2. Le doy la bienvenida a tu Hijo, Padre. 2Él ha venido a salvarme del malvado ser que fabriqué. 3Tu Hijo es el Ser que Tú me has dado. 4Él es lo que yo soy en verdad. 5Él es el Hijo que Tú amas por sobre todas las cosas. 6Él es mi Ser tal como Tú me creaste. 7No es Cristo quien puede ser crucificado. 8A salvo en Tus Brazos, déjame recibir a Tu Hijo.
https://youtu.be/dBFTTA8UEq0
Según nos cuenta Kenneth Wapnick está lección le fue dictada Helen Schucman en plena Navidad, cuando el mundo cristiano celebra el nacimiento del niño Jesús. Esta es una festividad religiosa que se celebra como el nacimiento de la esperanza y de la redención del mundo.
La celebración del nacimiento del niño Jesús, representa simbólicamente el renacimiento del Cristo en mí, y por eso se anuncia jubilosamente: "Velad conmigo, ángeles, velad conmigo hoy."
Si algo nace en mí, ese "mi" es previo, por lo tanto, es un nuevo nacimiento o renacimiento. De ahí que en la Biblia Jesús decía: “El que no naciere de nuevo no puede ver el Reino de Dios" (Juan 3:3). Para nacer en Cristo debe "morir" nuestro ego. Ante la pregunta de Nicodemo, en la que Jesús le dice que para nacer de nuevo implica morir, Jesús le contesta:
"Lo que es nacido de la carne, carne es; y lo que es nacido del Espíritu, Espíritu es." (Juan 3:6), una cosa es la mente y otra cosa es el cuerpo, el nuevo nacimiento al que se refiere Jesús es de nuestra mente, y por eso, reitera: *"Os es necesario nacer de nuevo” (Juan 3:7).
Las iglesias cristianas interpretan estos pasajes como la conversión religiosa.

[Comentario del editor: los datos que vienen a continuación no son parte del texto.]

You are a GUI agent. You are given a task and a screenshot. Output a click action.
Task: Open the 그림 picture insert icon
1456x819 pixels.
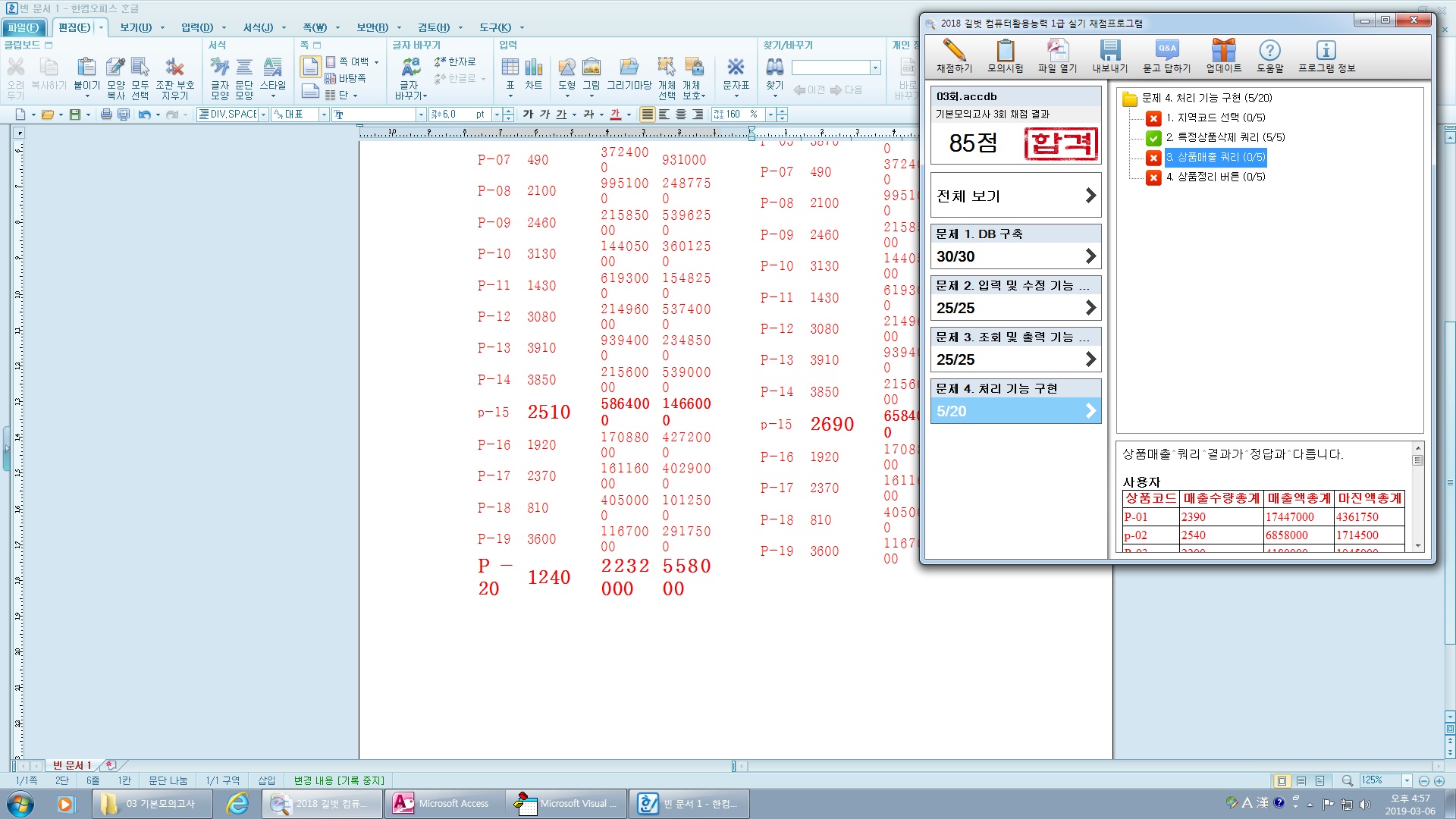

La interpretación del Curso tiene que ver con el renacimiento de nuestra mente, una vez liberada del ego. "Que todos los santos Pensamientos de Dios me rodeen y permanezcan muy quedos a mi lado mientras nace el Hijo del Cielo." El nacimiento del "Hijo del Cielo." se representa como el momento en que los pensamientos de Dios me cubren y permanecen en mi.
"Que se acalle todo sonido terrenal y que todos los panoramas que estoy acostumbrado a ver desaparezcan." Para poder contemplar el Cristo en mí, debo aquietarme, y perdonar todo pensamiento mundano hasta que estos desaparezcan.
"Que a Cristo se le dé la bienvenida allí donde Él está en Su hogar," cuando le damos la bienvenida al Cristo, es porque hemos iniciado nuestro regreso al que siempre ha sido nuestro Hogar.
"y que no oiga otra cosa que los sonidos que Él entiende y vea únicamente los panoramas que reflejan el Amor de Su Padre." Ese es el momento en que hemos elegido solo escuchar la Voz que habla por Dios, y hemos apagado la estridente voz del ego en nuestras mentes. Y ya no vemos con los ojos del juicio y la condena, sino sólo a través de la visión de Cristo.